Pedestres, motoristas e lojistas dividem-se quando opinam sobre os prós e contras do novo local do Auto de Natal
Mauro FrassonAGITAÇÃOA construção do cenário do Auto de Natal provoca congestionamento e confusão de carros e pedestres no cruzamento da Rua XV com Marechal Floriano

Rubens Burigo Neto
De Curitiba



A construção do palco que vai servir de cenário para apresentações do Auto de Natal, no cruzamento do calçadão da Rua XV de Novembro com a Avenida Marechal Floriano, no centro de Curitiba, está causando polêmica. De um lado, lojistas e populares que acreditam no potencial de atração de turistas e consumidores. Algumas pessoas, entretanto, criticam o custo da obra – R$ 150 mil – e o local aonde ela está sendo realizada. A assessoria de imprensa da prefeitura informou que a obra, iniciada no dia 4, deve ficar pronta até o dia 28.

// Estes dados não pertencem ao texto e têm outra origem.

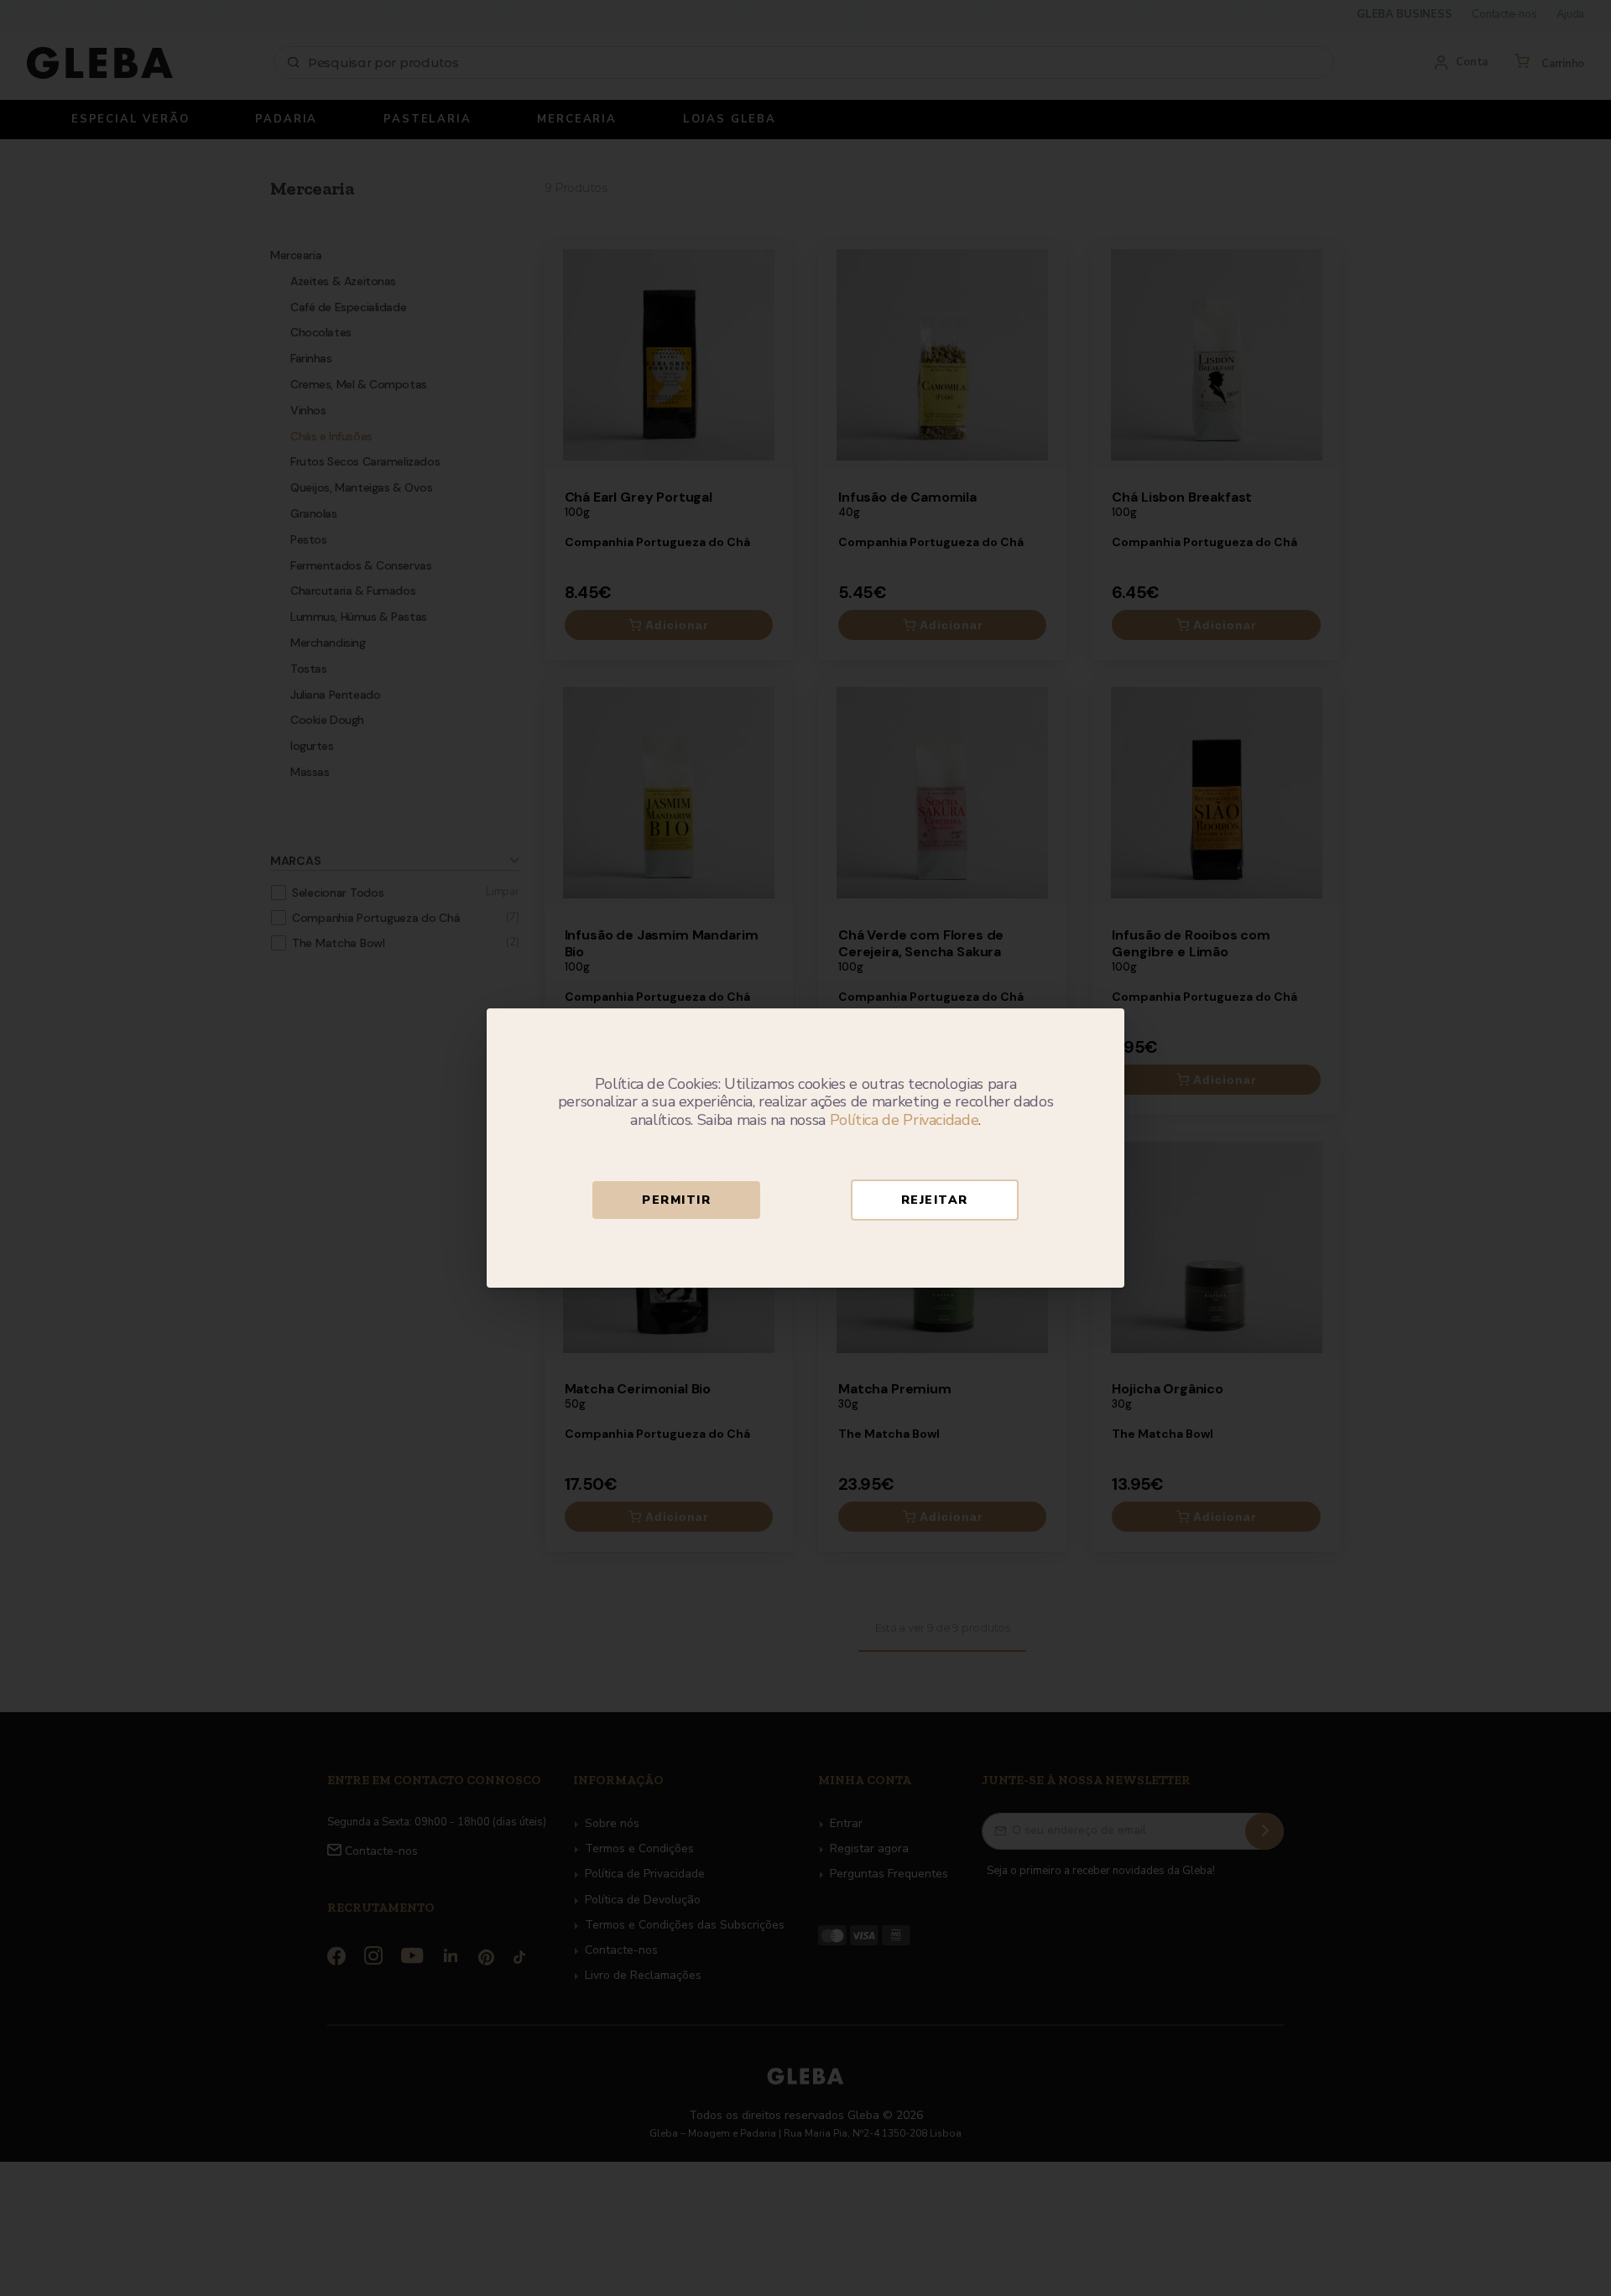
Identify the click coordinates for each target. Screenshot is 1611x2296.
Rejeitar (934, 1200)
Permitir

‘‘Pelo pouco tempo que o espaço vai ser utilizado, é um absurdo gastar tanto dinheiro e para uma obra tão grande’’, reclamou a costureira Maria de Lurdes Pereira. ‘‘É lógico que a construção está atrapalhando o fluxo de clientes. Mas vai ficar bonito e atrair muitos turistas’’, acredita Wilson Moreira. Dono da banca de revistas que fica bem em frente ao cenário, Moreira contou que as vendas diminuiram em ‘‘até 60%’’. Mas ele espera que, com o início dos espetáculos, consiga recuperar o prejuízo.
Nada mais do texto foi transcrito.